→ What you need to do
Copy only the lines from the one containing "Where should I" through the final line of the records below, exactly as written, with no pictures.

→ Provided entries
====

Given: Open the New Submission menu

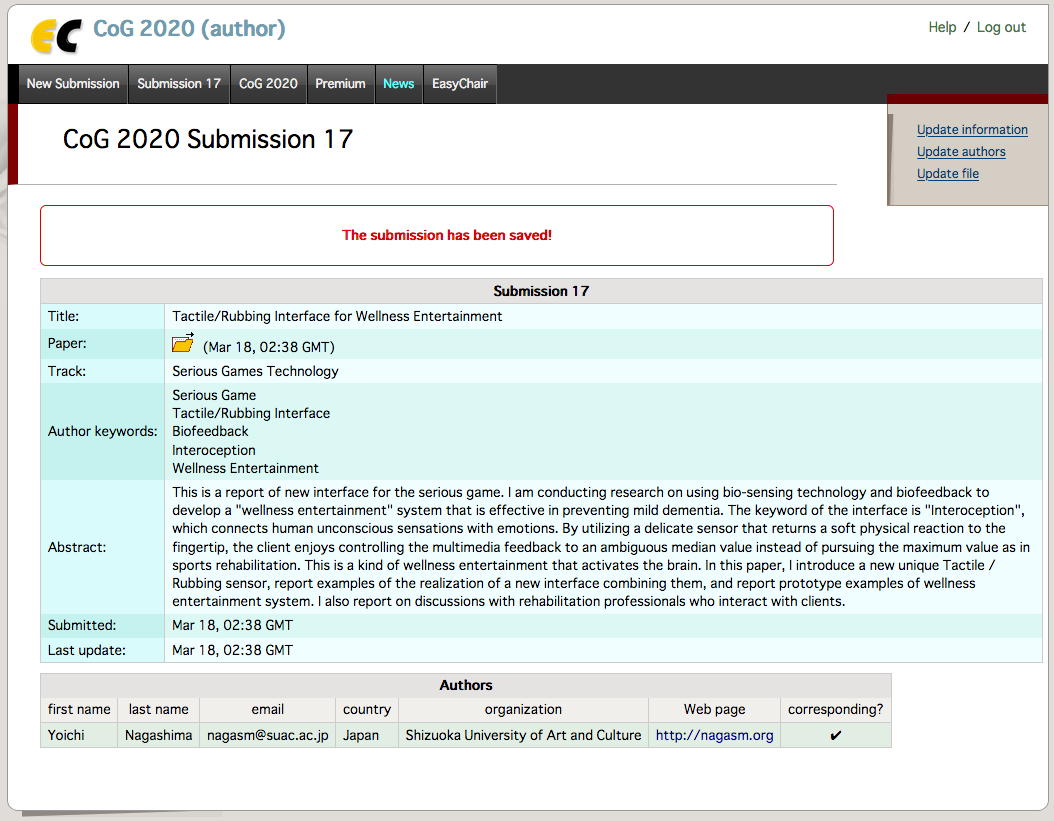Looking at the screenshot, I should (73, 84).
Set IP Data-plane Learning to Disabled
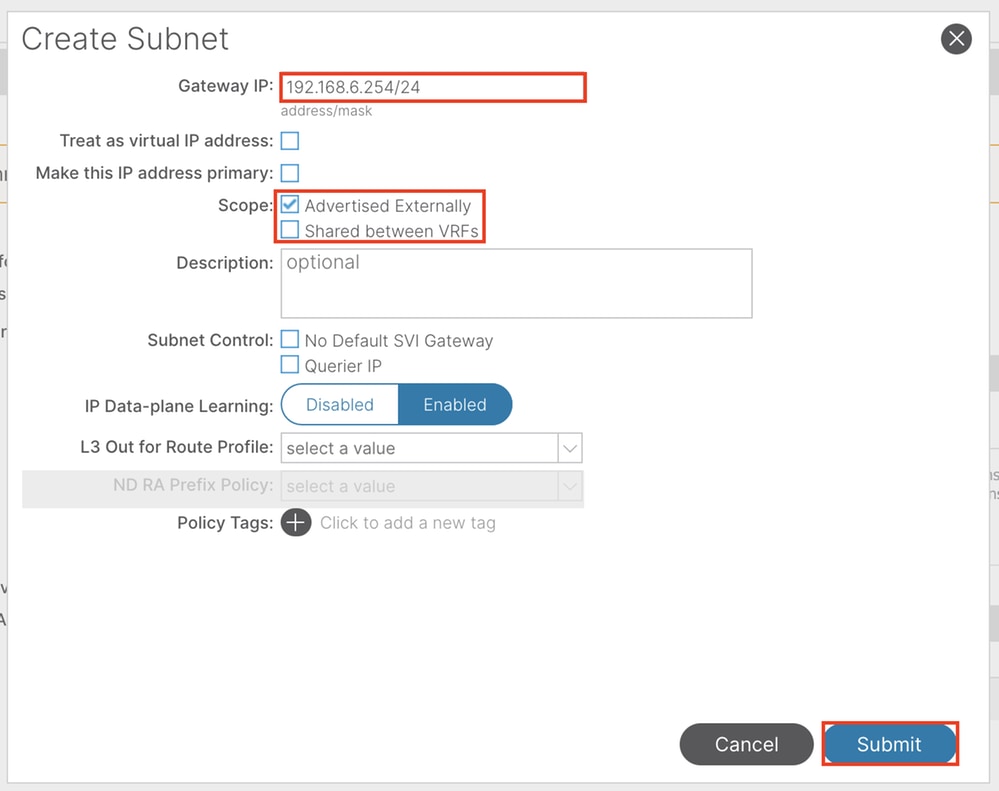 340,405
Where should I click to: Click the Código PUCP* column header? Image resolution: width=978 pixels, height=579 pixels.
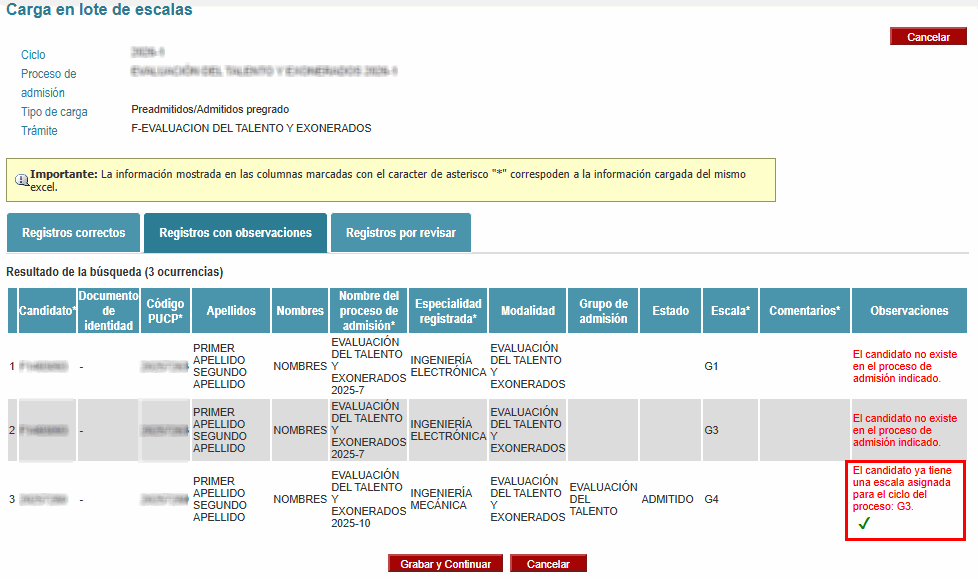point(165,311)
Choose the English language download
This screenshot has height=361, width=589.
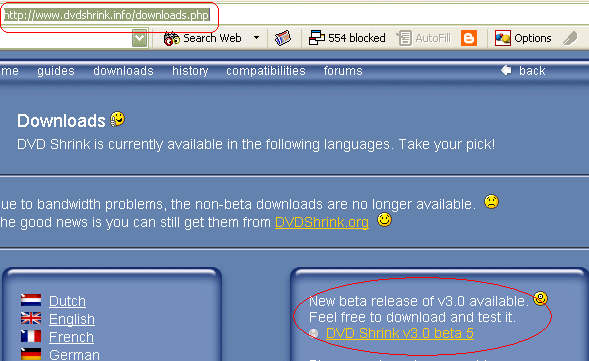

====

→ Written answer
Where should I click to: Click the Código PUCP* column header? Image resolution: width=978 pixels, height=579 pixels.
point(165,311)
Choose the English language download
This screenshot has height=361, width=589.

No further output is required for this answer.